Screenshot grounding data:

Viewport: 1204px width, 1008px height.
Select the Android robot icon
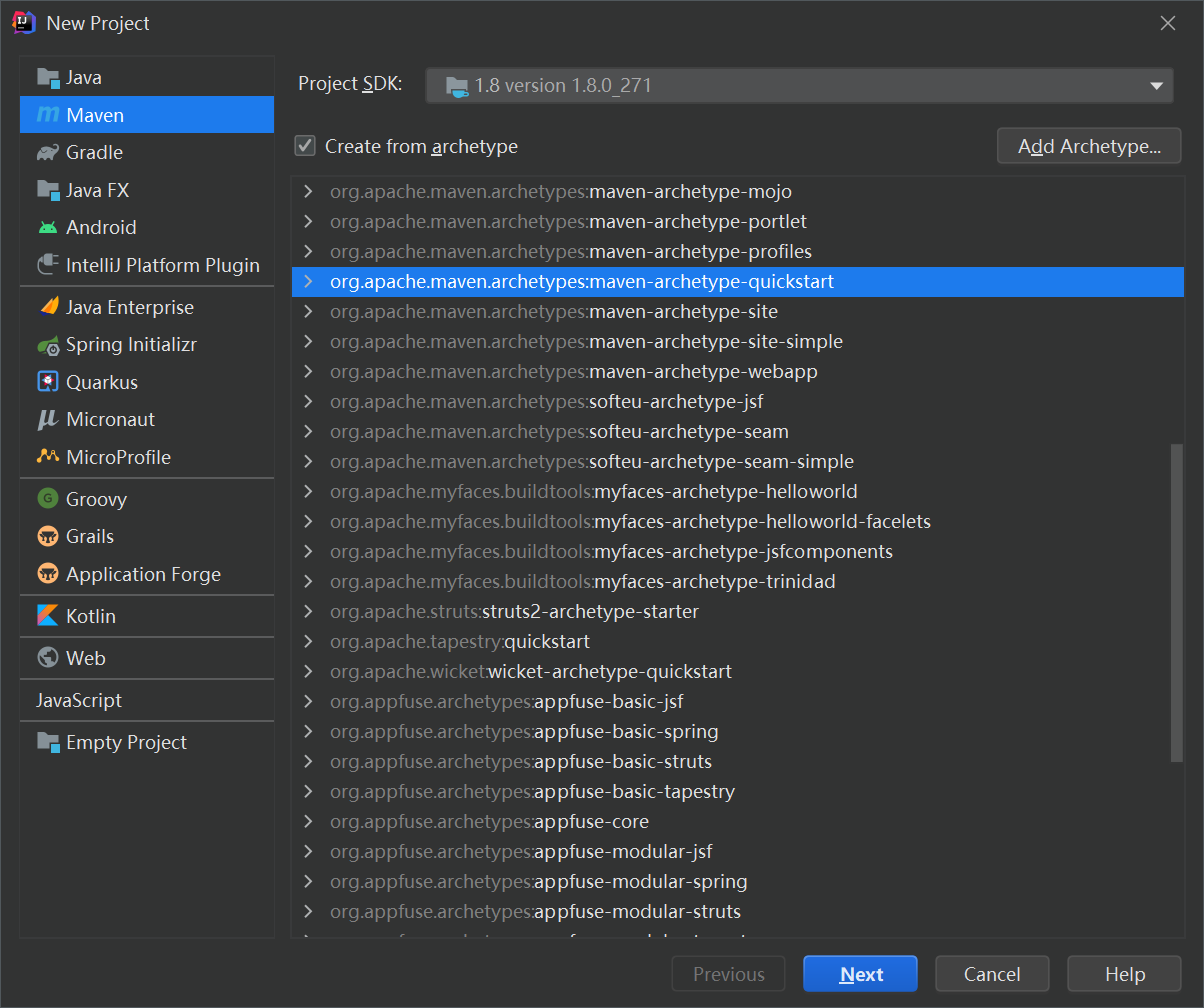[x=47, y=228]
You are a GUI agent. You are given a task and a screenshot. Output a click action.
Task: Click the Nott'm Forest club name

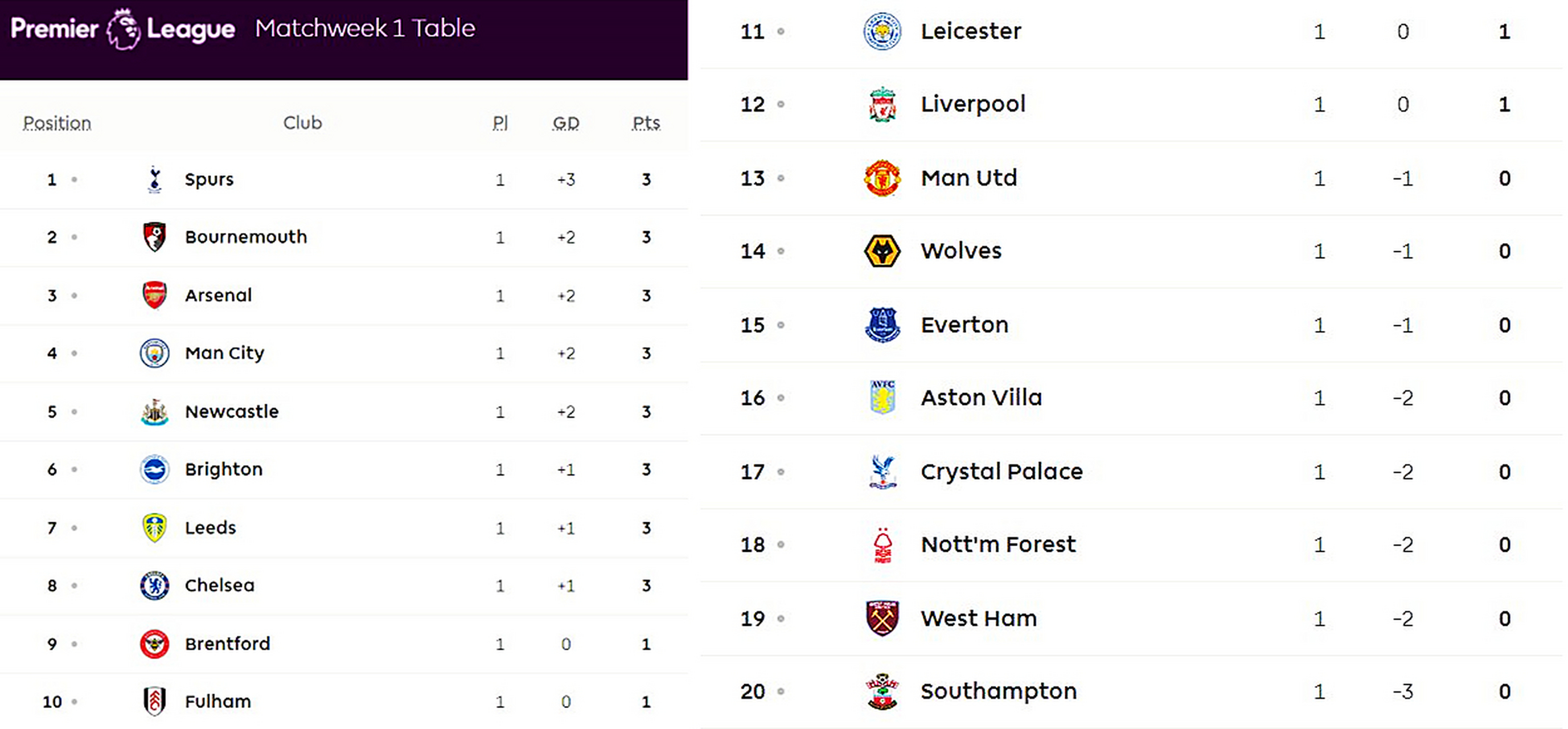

*WORK INSTRUCTION:*
Go back to the records above and write them out exactly, without the pictures.

*RESULT BELOW:*
Viewport: 1204px width, 1008px height.
Select the Android robot icon
[x=47, y=228]
You are a GUI agent. You are given a task and a screenshot. Output a click action.
Task: Click the Nott'm Forest club name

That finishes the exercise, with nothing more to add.